Jepsen Testing
Swytch is tested with Jepsen, the industry-standard framework for verifying the correctness of distributed systems under fault conditions. The test suite lives in a dedicated repository alongside the main codebase.
Jepsen deploys a multi-node Swytch cluster, runs concurrent workloads against it, injects faults (network partitions, process crashes, clock skew), then checks the resulting operation history for consistency violations.
| Workload | What it exercises |
|---|---|
counter | INCR operations across nodes. Verifies that the sum of all successful increments equals the final value on every node after convergence |
set | SADD / SMEMBERS operations. Verifies set membership convergence across partitions |
sorted-set | ZADD / ZRANGE operations. Verifies sorted set convergence |
elle-causal | Transactional reads and writes checked by Elle for causal consistency violations |
The test suite uses phased fault injection to model realistic failure scenarios:
- Normal operation — client ops with no faults (baseline)
- Process kill — a random node is killed and restarted (crash recovery)
- Settle — normal ops while the restarted node catches up
- Network partition + clock skew — majority/minority splits, single-node isolation, and HLC-absorbing clock drift
- Heal — partitions removed, clocks restored
- Settle — normal ops + anti-entropy window for convergence
- Final reads — read from every node to verify agreement
Partition types include:
| Type | Description |
|---|---|
:one | Isolate a single node |
:majority | Split into majority and minority |
:majorities-ring | Overlapping majority partitions |
:island | Every node isolated from every other |
:asymmetric | A cannot reach C, but both can reach B |
The test suite validates these properties:
| Checker | Property |
|---|---|
| Convergence | After heal + settle, all nodes return the same value for every key |
| CRDT counter | Sum of successful INCRs equals final counter value on every node |
| Availability | Commutative operations (reads, writes, INCR, SADD) succeed on the majority side during partitions (fail rate < 50%) |
| Partition effectiveness | Both sides of a partition mutated independently (at least 2 nodes wrote during the partition) |
| Safe transactions | Exactly-once commit — no duplicate transaction effects after merge |
| Partition blocks transactions | In safe mode, zero transactions commit during a partition |
| Fork-choice | After heal, deterministic fork-choice produces identical state on all nodes |
The test suite enforces constraints specific to Swytch’s architecture:
- Kill before partition, never during. Swytch is a cache — killing a partitioned node loses its in-memory data permanently. The test only kills nodes during the normal phase (before partitions start).
- Kill one node at a time. Rebooting the entire cluster while partitioned is not a supported failure mode.
- Grace period for partition detection. After a partition starts, there is a 5-second grace period before checkers expect nodes to have detected the partition via heartbeat timeouts.

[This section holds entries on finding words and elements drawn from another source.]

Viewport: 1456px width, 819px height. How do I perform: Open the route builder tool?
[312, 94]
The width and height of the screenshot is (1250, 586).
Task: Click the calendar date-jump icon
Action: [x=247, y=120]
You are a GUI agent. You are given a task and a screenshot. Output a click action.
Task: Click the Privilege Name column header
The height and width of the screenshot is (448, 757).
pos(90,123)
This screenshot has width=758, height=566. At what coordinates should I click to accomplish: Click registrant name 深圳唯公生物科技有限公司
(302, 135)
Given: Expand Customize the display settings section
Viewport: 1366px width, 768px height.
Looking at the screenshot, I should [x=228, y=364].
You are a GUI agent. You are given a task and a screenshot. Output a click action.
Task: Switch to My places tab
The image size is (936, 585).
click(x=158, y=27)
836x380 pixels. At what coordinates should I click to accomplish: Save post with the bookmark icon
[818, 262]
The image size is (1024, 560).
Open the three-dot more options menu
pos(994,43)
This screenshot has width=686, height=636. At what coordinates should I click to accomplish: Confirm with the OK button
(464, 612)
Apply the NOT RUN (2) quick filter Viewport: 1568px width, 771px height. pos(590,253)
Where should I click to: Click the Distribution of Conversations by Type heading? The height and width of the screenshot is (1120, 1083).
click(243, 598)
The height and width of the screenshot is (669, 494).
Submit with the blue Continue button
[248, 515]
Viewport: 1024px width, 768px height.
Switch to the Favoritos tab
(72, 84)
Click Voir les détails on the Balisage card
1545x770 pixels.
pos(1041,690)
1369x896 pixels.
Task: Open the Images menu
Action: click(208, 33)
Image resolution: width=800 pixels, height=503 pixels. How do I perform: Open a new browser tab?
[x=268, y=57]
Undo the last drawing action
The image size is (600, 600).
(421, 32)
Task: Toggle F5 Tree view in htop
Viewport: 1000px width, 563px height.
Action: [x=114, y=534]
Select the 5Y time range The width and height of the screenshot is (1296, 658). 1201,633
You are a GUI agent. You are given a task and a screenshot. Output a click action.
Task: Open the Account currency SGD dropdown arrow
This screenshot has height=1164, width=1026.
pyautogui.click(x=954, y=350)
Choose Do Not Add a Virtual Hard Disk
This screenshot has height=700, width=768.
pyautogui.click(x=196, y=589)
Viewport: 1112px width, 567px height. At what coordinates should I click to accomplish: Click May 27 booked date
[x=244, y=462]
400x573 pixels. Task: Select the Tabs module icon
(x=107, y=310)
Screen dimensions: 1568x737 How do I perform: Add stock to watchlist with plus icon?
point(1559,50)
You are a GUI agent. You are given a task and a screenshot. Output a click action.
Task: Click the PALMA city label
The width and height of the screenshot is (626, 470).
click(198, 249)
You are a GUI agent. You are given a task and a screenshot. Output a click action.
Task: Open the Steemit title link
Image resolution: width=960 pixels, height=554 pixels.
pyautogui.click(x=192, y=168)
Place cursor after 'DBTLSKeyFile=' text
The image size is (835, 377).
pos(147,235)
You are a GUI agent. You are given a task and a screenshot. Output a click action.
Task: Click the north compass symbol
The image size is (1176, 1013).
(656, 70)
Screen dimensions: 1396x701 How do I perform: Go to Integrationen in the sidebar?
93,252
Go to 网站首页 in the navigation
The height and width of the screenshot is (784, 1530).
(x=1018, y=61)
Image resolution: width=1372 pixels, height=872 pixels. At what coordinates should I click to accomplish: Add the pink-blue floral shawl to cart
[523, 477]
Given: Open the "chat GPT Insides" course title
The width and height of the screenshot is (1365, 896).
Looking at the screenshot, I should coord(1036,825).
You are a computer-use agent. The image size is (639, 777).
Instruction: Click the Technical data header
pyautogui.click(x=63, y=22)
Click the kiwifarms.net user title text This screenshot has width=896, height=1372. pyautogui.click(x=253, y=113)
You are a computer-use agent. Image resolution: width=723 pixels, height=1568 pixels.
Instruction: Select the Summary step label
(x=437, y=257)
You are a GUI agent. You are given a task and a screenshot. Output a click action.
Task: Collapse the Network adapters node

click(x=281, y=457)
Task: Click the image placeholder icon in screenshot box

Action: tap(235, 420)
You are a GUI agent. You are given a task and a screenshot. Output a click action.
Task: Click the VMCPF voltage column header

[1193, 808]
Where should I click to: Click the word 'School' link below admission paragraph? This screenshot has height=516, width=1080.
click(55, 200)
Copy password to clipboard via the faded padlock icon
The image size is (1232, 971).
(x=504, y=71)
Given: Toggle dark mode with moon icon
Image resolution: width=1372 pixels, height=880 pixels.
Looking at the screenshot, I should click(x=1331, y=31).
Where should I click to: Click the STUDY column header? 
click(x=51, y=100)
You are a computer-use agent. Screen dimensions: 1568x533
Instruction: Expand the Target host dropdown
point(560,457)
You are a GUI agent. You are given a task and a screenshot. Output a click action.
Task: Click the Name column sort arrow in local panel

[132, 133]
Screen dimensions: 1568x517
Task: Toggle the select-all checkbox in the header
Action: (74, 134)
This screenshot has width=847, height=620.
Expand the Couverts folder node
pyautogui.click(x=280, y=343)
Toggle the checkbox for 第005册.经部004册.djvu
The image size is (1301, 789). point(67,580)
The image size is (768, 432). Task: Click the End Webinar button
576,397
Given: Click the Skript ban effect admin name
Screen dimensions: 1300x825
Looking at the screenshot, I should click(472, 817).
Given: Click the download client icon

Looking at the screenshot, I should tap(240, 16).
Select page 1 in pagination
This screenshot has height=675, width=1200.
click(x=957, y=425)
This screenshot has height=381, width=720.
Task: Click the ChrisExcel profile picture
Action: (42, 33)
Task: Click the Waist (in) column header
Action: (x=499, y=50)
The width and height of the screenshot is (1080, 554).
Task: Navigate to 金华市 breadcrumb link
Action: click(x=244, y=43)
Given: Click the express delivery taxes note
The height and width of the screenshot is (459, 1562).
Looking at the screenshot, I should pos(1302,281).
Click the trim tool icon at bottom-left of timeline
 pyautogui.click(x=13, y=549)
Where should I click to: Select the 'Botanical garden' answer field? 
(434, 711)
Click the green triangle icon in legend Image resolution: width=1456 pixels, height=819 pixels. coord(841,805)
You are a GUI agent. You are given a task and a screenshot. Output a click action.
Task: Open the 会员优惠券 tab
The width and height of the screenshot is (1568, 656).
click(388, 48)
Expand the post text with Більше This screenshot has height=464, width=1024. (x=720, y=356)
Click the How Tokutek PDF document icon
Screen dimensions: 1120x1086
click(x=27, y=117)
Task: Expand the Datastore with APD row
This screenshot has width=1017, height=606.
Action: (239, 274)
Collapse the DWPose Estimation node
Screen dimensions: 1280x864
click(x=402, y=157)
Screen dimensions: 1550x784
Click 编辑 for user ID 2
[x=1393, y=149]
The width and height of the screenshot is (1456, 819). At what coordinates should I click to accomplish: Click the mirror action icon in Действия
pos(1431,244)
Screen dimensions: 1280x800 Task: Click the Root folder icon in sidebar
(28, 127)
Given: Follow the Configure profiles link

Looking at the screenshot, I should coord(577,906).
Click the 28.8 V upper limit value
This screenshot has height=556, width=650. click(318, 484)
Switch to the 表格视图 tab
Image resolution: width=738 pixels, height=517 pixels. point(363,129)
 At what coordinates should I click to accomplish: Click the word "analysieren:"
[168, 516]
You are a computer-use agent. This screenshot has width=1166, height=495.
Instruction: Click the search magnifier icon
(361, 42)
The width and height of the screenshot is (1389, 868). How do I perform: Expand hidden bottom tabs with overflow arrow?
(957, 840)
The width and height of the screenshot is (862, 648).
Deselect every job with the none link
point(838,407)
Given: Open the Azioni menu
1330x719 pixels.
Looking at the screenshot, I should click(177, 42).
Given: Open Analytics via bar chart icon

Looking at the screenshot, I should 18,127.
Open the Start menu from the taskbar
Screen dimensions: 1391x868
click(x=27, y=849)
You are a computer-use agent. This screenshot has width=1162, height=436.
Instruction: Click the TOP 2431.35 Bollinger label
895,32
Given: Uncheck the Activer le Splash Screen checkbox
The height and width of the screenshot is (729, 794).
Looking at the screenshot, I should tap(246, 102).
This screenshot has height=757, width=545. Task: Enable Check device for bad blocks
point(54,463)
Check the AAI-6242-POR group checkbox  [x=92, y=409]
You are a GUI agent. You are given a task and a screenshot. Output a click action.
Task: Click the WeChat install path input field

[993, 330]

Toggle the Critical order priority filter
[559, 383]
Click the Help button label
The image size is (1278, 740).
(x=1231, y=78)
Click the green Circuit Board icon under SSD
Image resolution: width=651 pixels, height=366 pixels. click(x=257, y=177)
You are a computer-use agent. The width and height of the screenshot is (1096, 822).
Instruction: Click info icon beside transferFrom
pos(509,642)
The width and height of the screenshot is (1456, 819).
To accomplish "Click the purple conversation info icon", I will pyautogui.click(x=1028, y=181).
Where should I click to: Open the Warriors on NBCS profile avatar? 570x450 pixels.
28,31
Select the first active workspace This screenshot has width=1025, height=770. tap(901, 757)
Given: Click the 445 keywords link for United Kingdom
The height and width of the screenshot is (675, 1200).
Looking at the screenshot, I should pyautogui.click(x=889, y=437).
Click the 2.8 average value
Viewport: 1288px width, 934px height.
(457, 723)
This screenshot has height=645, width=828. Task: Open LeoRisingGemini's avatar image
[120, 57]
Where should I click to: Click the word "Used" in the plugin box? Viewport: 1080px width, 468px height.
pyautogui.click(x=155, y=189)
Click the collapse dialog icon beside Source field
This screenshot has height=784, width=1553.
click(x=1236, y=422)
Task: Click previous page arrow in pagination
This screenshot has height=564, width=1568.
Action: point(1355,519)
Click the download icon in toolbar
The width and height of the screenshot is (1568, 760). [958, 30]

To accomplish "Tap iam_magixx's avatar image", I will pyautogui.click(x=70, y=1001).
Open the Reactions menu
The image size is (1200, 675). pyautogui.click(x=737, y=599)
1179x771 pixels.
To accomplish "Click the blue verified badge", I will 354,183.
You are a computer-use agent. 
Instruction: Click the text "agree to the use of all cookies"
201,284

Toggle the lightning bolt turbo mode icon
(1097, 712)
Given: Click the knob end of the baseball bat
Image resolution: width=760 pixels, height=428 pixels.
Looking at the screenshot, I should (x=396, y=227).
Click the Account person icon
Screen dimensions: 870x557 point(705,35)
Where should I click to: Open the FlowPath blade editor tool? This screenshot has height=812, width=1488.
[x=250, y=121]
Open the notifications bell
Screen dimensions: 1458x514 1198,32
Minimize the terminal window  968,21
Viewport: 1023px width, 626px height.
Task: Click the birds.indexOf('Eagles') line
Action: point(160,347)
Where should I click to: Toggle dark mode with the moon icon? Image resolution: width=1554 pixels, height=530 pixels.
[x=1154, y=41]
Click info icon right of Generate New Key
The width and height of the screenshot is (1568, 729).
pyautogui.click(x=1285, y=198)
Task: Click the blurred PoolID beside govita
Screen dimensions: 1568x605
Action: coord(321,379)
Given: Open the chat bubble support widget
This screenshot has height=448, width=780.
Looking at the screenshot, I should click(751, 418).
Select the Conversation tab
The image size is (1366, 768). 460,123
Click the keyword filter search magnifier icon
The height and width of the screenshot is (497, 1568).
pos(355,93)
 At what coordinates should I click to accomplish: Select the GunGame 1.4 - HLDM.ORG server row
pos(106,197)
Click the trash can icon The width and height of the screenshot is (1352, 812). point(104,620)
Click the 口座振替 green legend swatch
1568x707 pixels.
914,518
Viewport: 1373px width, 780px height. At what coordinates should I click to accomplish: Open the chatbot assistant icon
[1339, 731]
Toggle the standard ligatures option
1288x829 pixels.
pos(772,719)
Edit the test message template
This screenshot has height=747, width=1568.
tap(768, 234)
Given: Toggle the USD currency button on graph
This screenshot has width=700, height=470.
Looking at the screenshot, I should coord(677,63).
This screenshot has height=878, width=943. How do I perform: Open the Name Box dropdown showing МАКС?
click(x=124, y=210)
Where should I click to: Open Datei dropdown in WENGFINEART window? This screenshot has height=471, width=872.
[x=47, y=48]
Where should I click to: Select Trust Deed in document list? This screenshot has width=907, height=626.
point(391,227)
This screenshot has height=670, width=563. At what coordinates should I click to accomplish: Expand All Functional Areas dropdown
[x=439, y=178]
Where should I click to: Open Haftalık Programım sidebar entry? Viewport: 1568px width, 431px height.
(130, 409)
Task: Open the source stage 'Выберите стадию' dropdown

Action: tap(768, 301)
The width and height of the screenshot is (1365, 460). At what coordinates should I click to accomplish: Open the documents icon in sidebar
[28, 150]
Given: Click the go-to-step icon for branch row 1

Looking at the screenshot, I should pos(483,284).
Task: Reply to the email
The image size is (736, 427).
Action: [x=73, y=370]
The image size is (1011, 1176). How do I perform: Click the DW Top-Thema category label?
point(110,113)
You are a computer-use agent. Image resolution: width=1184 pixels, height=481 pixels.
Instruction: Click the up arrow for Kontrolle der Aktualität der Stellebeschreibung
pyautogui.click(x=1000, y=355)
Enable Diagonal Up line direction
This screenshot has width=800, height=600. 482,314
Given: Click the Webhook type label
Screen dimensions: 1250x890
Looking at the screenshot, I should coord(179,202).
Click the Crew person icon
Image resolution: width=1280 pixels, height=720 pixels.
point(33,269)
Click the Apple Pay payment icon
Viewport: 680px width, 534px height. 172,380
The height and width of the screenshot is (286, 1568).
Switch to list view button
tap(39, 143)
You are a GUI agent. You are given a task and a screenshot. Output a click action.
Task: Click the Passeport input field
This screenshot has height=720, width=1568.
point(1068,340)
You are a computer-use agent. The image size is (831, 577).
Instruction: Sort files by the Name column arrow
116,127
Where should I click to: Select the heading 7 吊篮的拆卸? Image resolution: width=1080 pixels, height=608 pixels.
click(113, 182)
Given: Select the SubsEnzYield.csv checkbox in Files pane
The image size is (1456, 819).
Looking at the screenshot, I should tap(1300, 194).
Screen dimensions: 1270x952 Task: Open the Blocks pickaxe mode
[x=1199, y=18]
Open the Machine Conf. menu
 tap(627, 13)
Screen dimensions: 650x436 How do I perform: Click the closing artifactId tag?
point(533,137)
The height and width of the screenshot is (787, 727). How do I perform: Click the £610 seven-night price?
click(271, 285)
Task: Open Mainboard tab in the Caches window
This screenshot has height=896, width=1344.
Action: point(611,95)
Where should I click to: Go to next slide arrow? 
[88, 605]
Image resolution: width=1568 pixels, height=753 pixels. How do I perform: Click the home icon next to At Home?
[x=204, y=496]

- Settle window for anti-entropy. After healing, the test waits for anti-entropy sweeps (every 3 seconds) to propagate any effects missed during the partition.
If you are a contributor to Swytch, you may run jepsen tests on any PR by commenting /jepsen on the PR. Otherwise,
please request it of a contributor.
All historical runs are available on GitHub Actions
Bugs found during Jepsen testing are captured as deterministic unit tests in the Swytch codebase. These reproduce the exact causal DAGs observed during Jepsen runs:
- Snapshot reconstruction — cross-branch snapshots, chained compaction, four-way merges
- Ordered merge — linear chain reordering, divergent index states across nodes
- Counter semantics — INCR convergence across partition/heal cycles
- G0 anomalies — transaction bind ordering under concurrent writes
The effects engine’s core safety properties are also formally verified via TLA+ specifications
(CausalEffectLog.tla, ExactlyOnce.tla).